A new type of multi-centered basis function neural networks (MCBFNNs), that are the generalization and extension of ellipsoidal/radial basis functions neural networks (E/RBFNNs), is introduced. This paper aims to further elaborate a method of supervised binary clusters classification and identification using Radial Basis Function Neural Networks (RBFNNs) enhanced with the Rvachev Function Method (RFM) in complex non-convex, disconnected domains.
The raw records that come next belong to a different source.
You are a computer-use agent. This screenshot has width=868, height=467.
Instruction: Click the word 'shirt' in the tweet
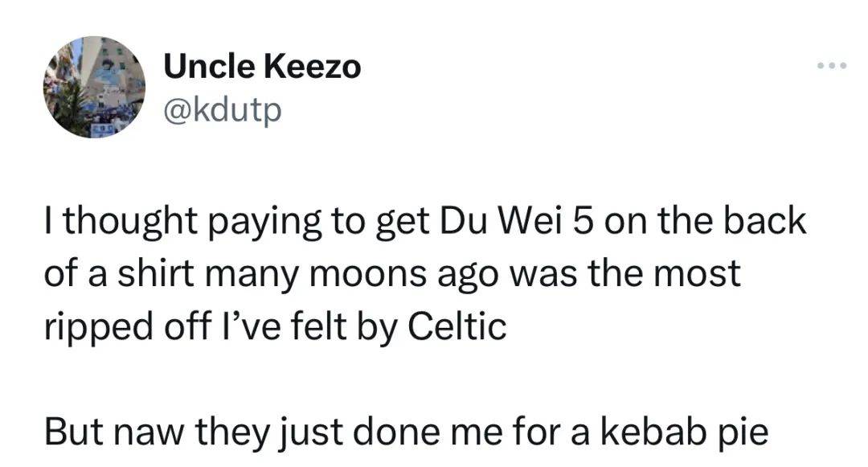point(156,273)
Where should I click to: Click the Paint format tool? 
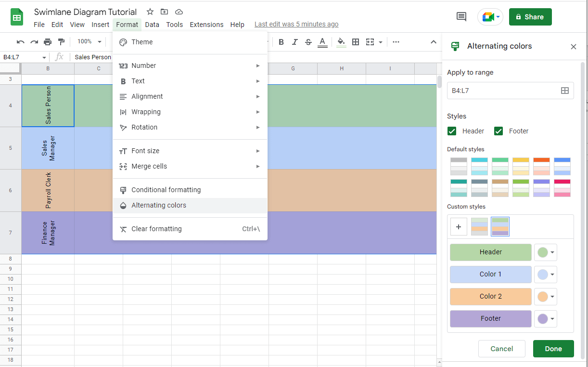pyautogui.click(x=62, y=42)
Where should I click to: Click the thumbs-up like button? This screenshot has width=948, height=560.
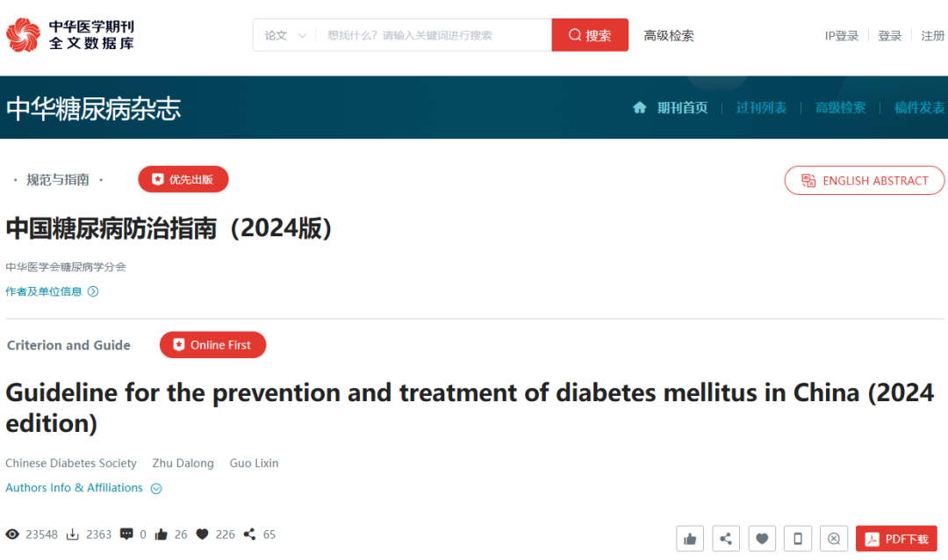pos(690,538)
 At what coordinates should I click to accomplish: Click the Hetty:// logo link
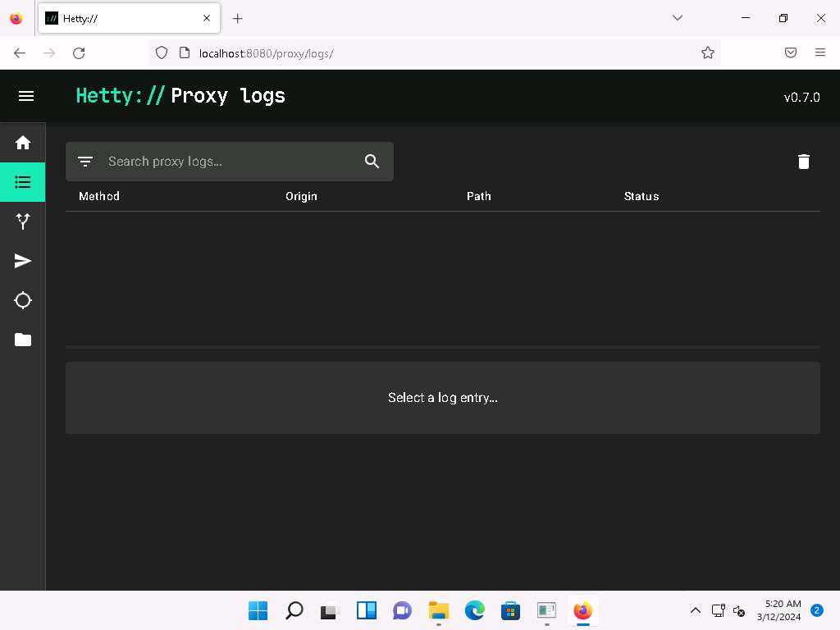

Practical numerical examples are presented only in particular cases of MCBFNNs for E/RBFNNs enhanced with the RFM. R-functions are used to construct complex pattern cluster domains, parameters of which are applied to E/RBFNNs to establish domain boundaries for pattern binary classification or parameters for systems identification. The error functional is a convex quadratic one with respect to weight functions which take weight values on the discrete connectors between neurons. The activation function of neurons of E/RBFNNs is the signum function, and, therefore, the error functional is non-smooth. The feed forward Neural Networks with the delta supervised learning rule during training phase is applied. The sub-gradient of the discretized error function is used rather than its gradient, because it is not smooth. The application of the RFM allows for the creation, implementation, and resolution of large heterogeneous Neural Networks capable of solving diverse sets of binary classification problems with greater accuracy. Numerical explorations in clustering and classification substantiate concepts and assumptions. Applications to human hearing sensitivity and identification of a dynamical system are presented on numerical examples.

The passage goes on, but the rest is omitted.